The 8 pixels of padding is the border I saw, because it seems to inherit a white background color from elsewhere. My images are controlled by the ".post-body img" class. So, I deleted that class specification from the above and created a new one that had the padding and background specifications I wanted:

.post-body .tr-caption-container {
  padding: 8px;
}

.post-body img {
  padding: 8px;
  background: $(post.background.color);
}

This keeps the padding (which I like since it provides some separation between the image and the text) and makes the background color for the image's box the same as the post's color.

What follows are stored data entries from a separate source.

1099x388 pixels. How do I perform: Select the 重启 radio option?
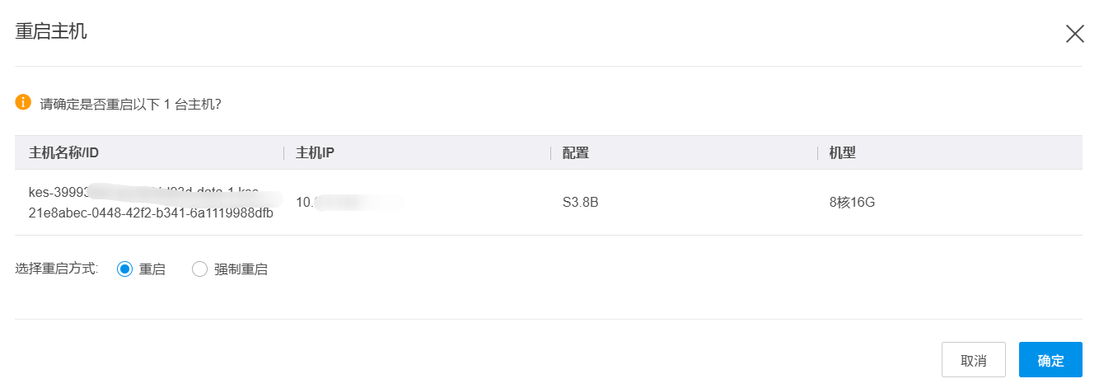[x=125, y=269]
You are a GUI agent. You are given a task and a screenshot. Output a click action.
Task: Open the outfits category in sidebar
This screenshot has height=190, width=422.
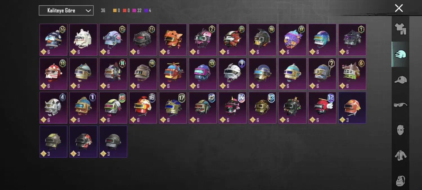click(x=401, y=29)
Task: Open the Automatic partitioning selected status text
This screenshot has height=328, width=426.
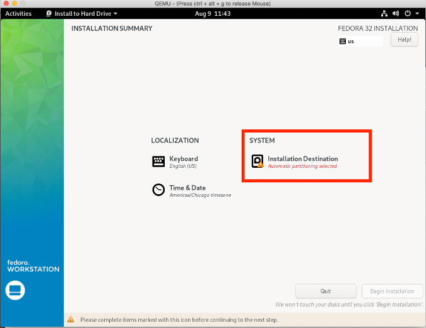Action: point(302,167)

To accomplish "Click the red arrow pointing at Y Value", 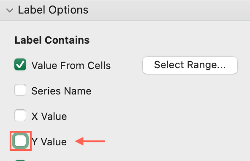I will (x=90, y=141).
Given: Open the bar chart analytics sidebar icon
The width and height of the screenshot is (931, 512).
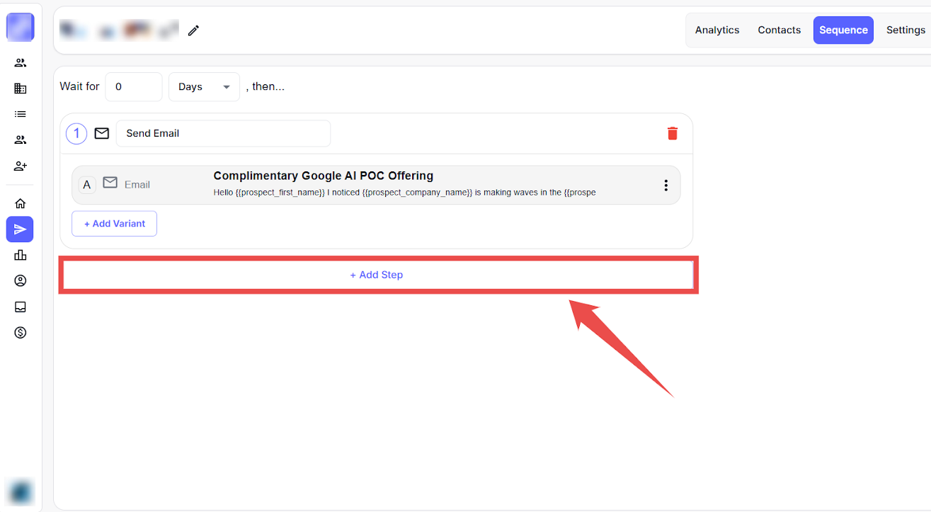Looking at the screenshot, I should [x=21, y=255].
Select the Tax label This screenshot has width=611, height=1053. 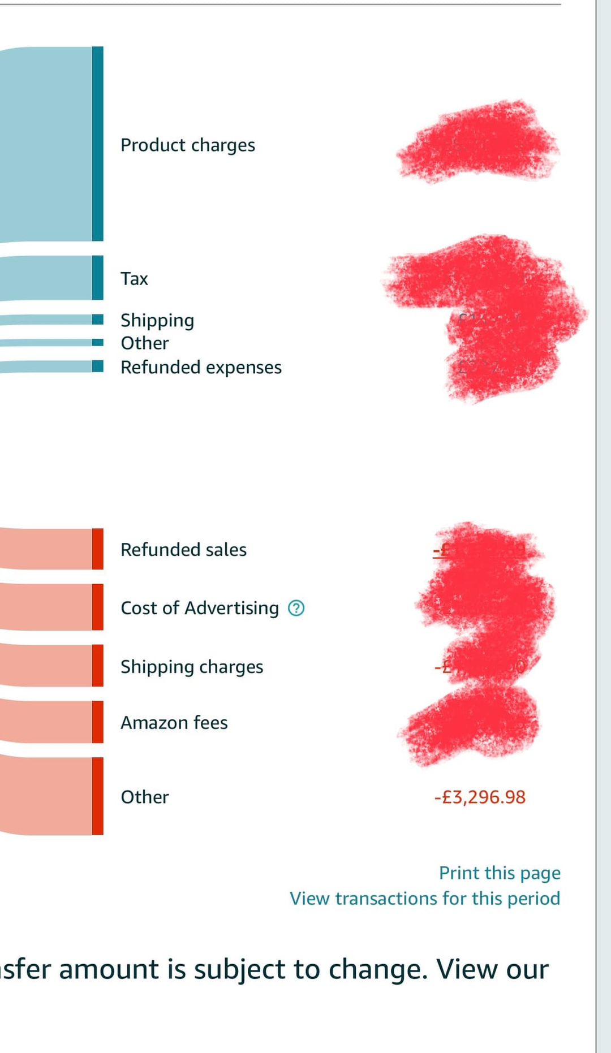[134, 278]
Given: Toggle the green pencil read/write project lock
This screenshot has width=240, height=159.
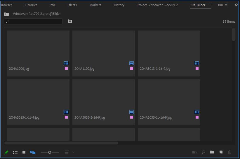Looking at the screenshot, I should pyautogui.click(x=6, y=152).

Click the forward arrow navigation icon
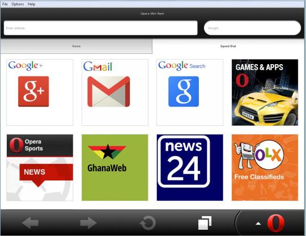point(88,223)
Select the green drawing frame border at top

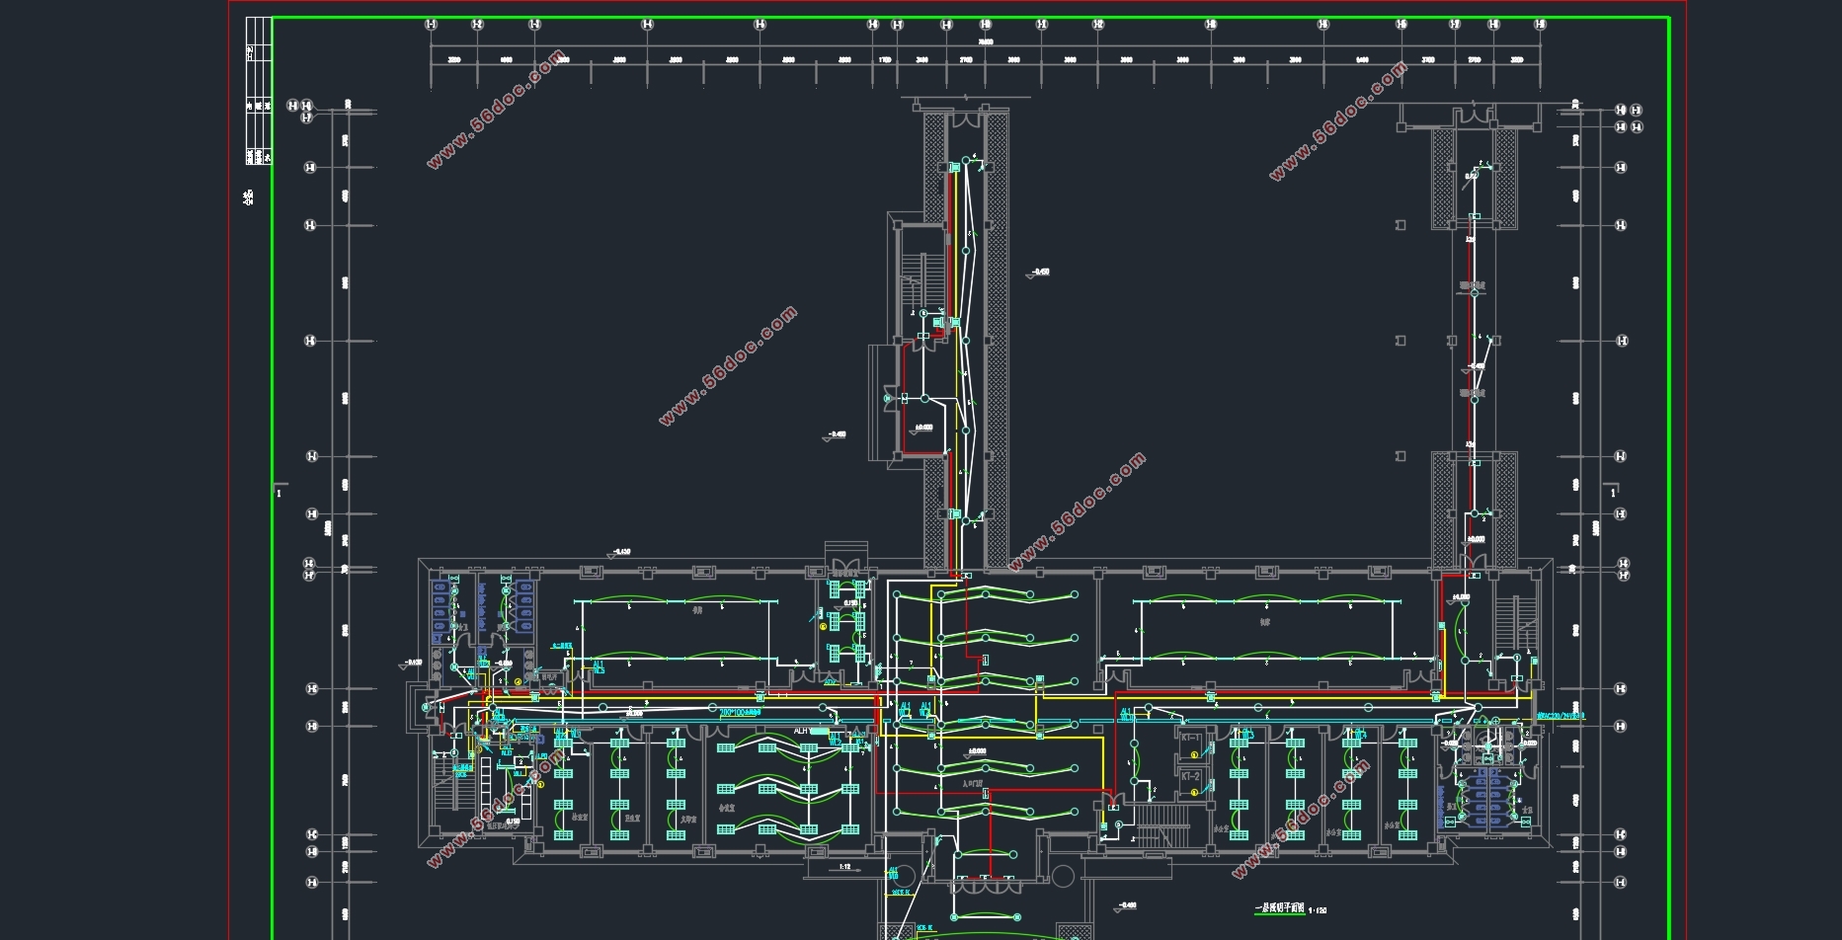point(968,18)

The $(post.background.color) value is, I think, a variable handled by Blogger's XSL processing that is replaced in the final output with the actual color (or "transparent" in my case).

Once I saved these CSS changes to my template ... voila! The image borders in all my posts (new and old) vanished. In reality, all I really did was change the background color of the padding for just the images.

Thursday, August 11, 2011

Finding IWin32Window in WPF

Copyright © 2011, Steven E. Houchin

I'm developing a WPF desktop application (C# and .NET 3.5) that needs to pop up a dialog window allowing the user to browse for a folder.  .NET provides a convenient (and bland) dialog that does this: System.Windows.Forms.FolderBrowserDialog. To pop up this dialog as modal from my app, I must call its ShowDialog method. Since I want it to be a child of my main window, I need to pass it the parent window, which should be straightforward given the "owner" parameter to the method in question:

DialogResult ShowDialog(System.Windows.Forms.IWin32Window owner);

The problem is, the would-be parent window of that dialog is of type System.Window, not IWin32Window, so "this.Owner" won't match the datatype of ShowDialog's "owner" parameter.  So, given that I have a WPF System.Window-derived parent class, where do I obtain an IWin32Window object?

Well, it turns out I have to write a tiny bit of code for it. Specifically, I must implement the IWin32Window interface on the parent window's class:

public partial class Main : Window,
    System.Windows.Forms.IWin32Window
{
...
   #region IWin32Window implementation
   IntPtr System.Windows.Forms.IWin32Window.Handle
   {
      get
      {
         return ((HwndSource)
             PresentationSource.FromVisual(this)).Handle;
      }
   }
   #endregion
...
}

With the IWin32Window.Handle property now implemented in the parent class, I can simply call ShowDialog(this). Note that you must also include a "using System.Windows.Interop" for this to work.